They ask for separate wallets so that it is possible to save in BTC without paying excessive taxes.
Treating bitcoin the same as altcoins is destined to fail, for Faus and Gentil.
Two Treasury inspectors propose a special regime to tax profits with bitcoin (BTC) in Spain. The initiative, by Juan Faus and José María Gentil, distinguishes the pioneering digital currency from altcoins as the first step to recognize it for its role as a store of value.
The approach generates enthusiasm in the sector. The lawyer and Bitcoin specialist Álvaro D. María has qualified of “enormous work” in X. This is because it seeks to avoid evasions, while at the same time criticizes the current FIFO criterion of the General Directorate of Taxes (DGT).
The FIFO (First In, First Out) criterion assumes that, when selling or spending bitcoin, users get rid of the oldest units purchased. This standard assumes digital assets as homogeneous securities, calculating gains per acquisition first.
In consultation V0975-22, the DGT insists that “capital gains or losses must be calculated independently for each type of cryptocurrency.”
However, the Judgment of the Superior Court of Justice of the Basque Country (STSJPV 41/2025) questions this, refusing to equate them with traditional securities due to their uniqueness and lack of regulatory adaptation, as cited by the Cryptoasset Markets Regulation (MiCA) to highlight their novelty in the community order.
Given this, the proposal of the two Treasury inspectors proposes an exclusive voluntary regime for bitcoin. Basically, they ask in principle that users be allowed to divide their holdings into different wallets (it can be a cold wallet, a hot wallet, an account on an exchange, etc.).
In this way, within each portfolio you could choose how to calculate profits, that is, continue with the FIFO criterion or use the weighted average price, which is much more similar to how currencies are normally treated.
Aggressive taxation will drive out savings, inspectors say
In that sense, Faus and Gentil point out that when users move their bitcoin from one wallet to another, the value is updated at that moment and thus the corresponding tax is paid. They add that in this way, the door is closed to tricks to defer taxes indefinitely.
The authors maintain that those who do not adhere to the voluntary model will continue with the classic FIFO. “Outside the special regime, to encourage its adoption, the FIFO method must be maintained,” they point out.
They add that for the Ethereum cryptocurrency, Solana and the rest of the altcoins there are no changes because they will continue to be taxed as homogeneous securities, just like stocks, with mandatory FIFO.
The inspectors conclude that “a revolutionary phenomenon like bitcoin needs an approach that allows a global vision of it” and that, without fiscal neutrality, wealth will end up being relocated or hidden in self-custody.
The authors warn that Aggressive taxation will expel savings and economic activity from Spainespecially when 70% of family assets are in housing – compared to the largest weight of financial assets in Europe – and there are neighboring jurisdictions with more favorable rules.
Taxing on housing is much more friendly (for example, you do not pay capital gains if it is your primary home or exemptions when inheriting).
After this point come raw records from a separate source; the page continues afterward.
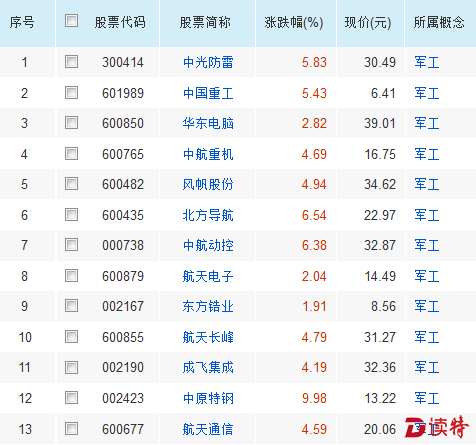Open the 中光防雷 stock link
Screen dimensions: 476x445
click(208, 62)
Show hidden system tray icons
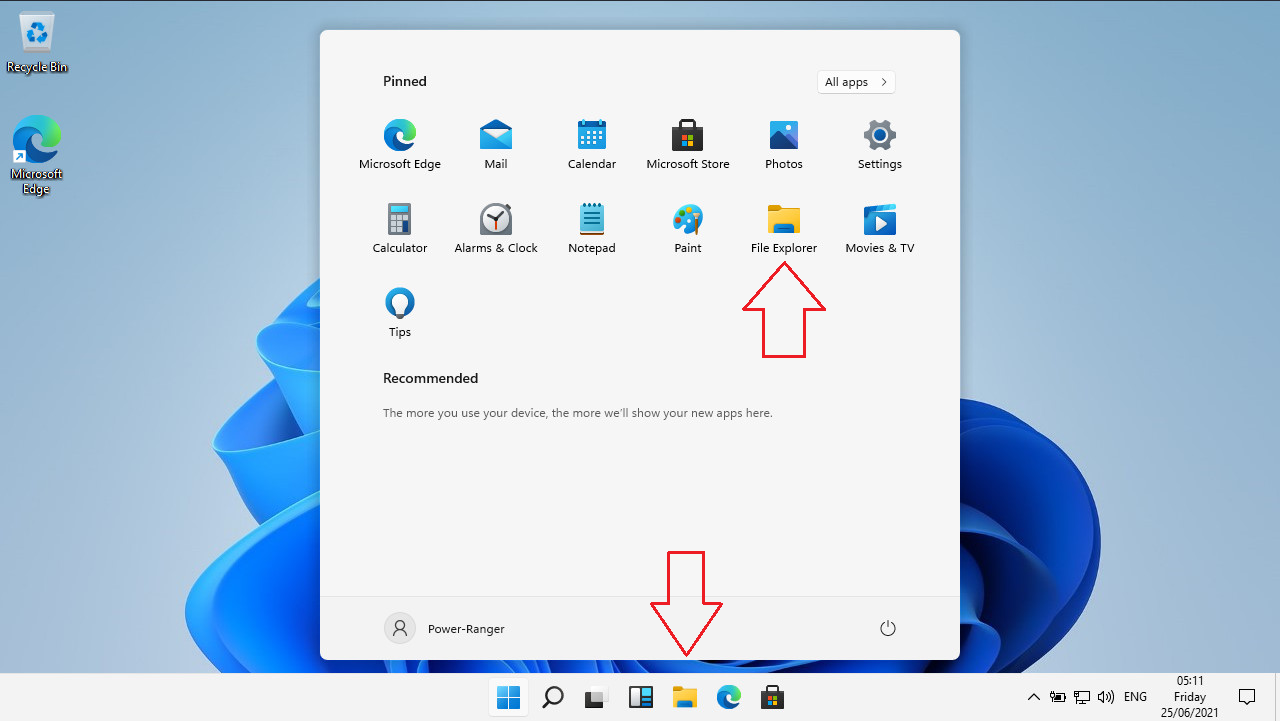The width and height of the screenshot is (1280, 721). click(1033, 697)
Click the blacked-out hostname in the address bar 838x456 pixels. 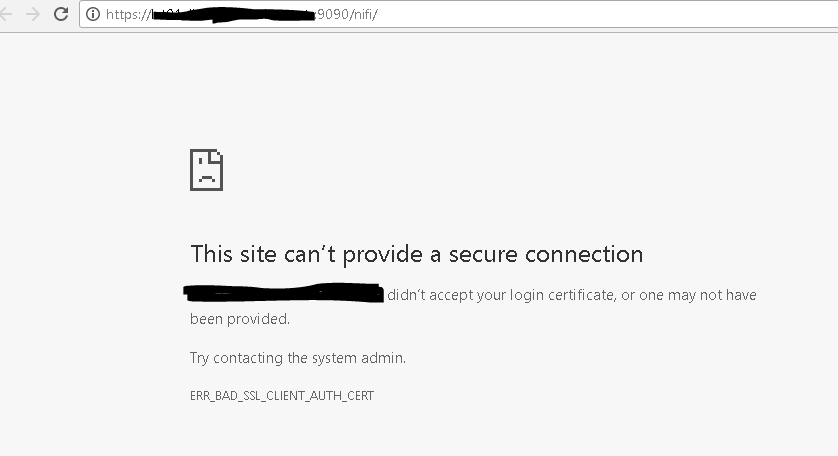click(x=240, y=14)
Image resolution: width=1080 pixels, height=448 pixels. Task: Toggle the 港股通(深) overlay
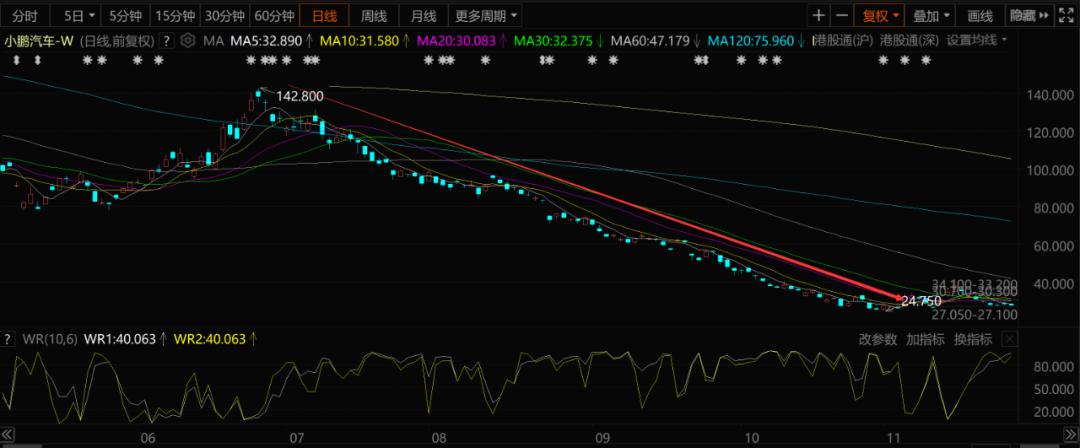pyautogui.click(x=909, y=41)
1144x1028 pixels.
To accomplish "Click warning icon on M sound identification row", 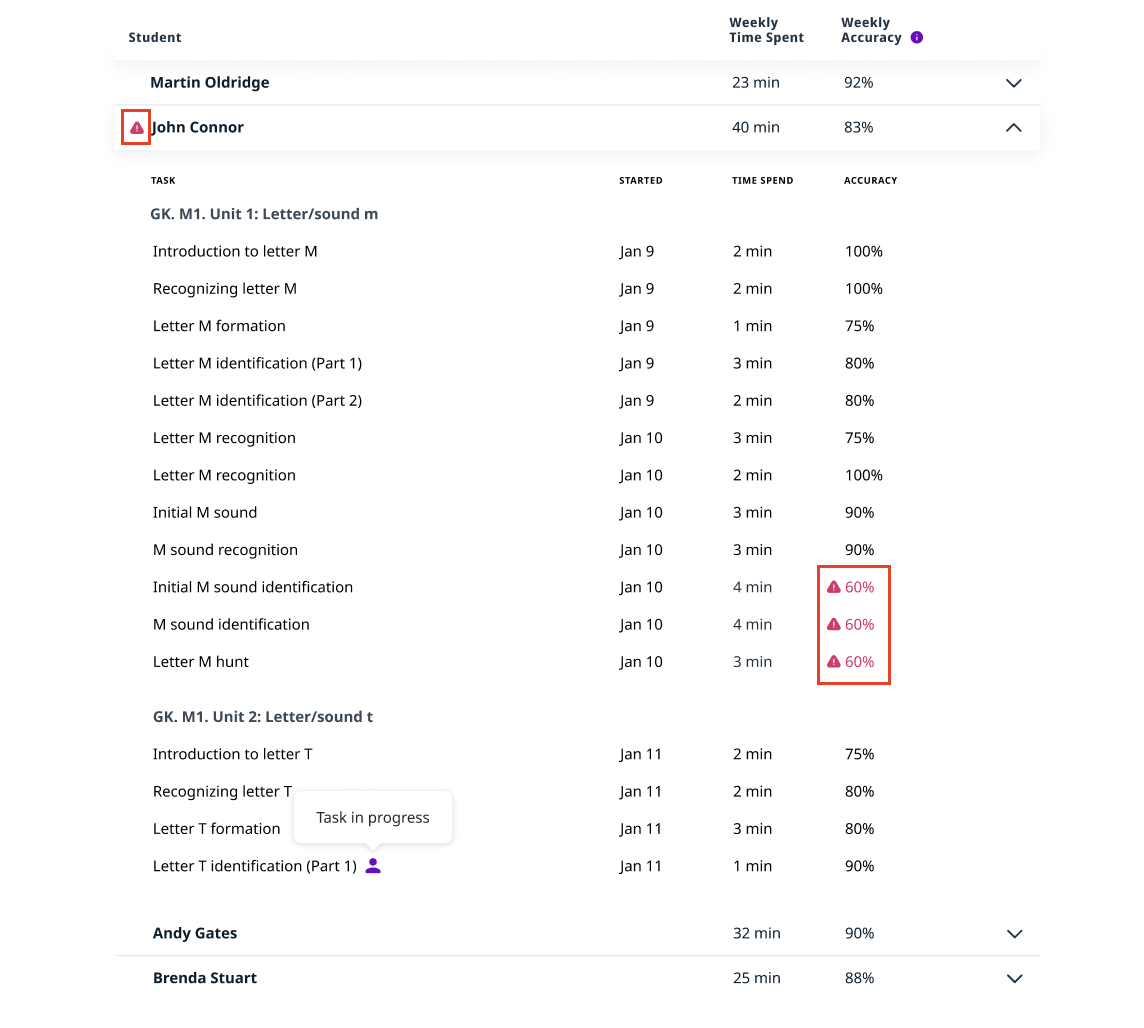I will [x=833, y=625].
And that stops bitcoin from becoming a real savings alternative, as gold or stocks already are in other countries.
Changes sought in bitcoin taxes in Spain
Although the initiative sparked favorable opinions in the ecosystem because it represents a lower tax burden in Spain, there are those who believe that there could be better modifications.


“The proposal is not bad at all, although I would prefer, for simplicity, to use, as the British HMRS does, a general weighted average cost, which moderates the effect of price growth over time,” commented economist and tax advisor José Antonio Bravo Mateu.
However, if the inspectors’ proposal is approved, would change the narrative of the General Directorate of Taxes (DGT) which has already made it clear that digital assets will not be considered money but rather “intangible assets”, something that CriptoNoticias has already reported.
The inspectors’ proposal defends treating it as “real money” with a neutral tax regime in the Personal Income Tax (IRPF), to encourage its adoption without evasion.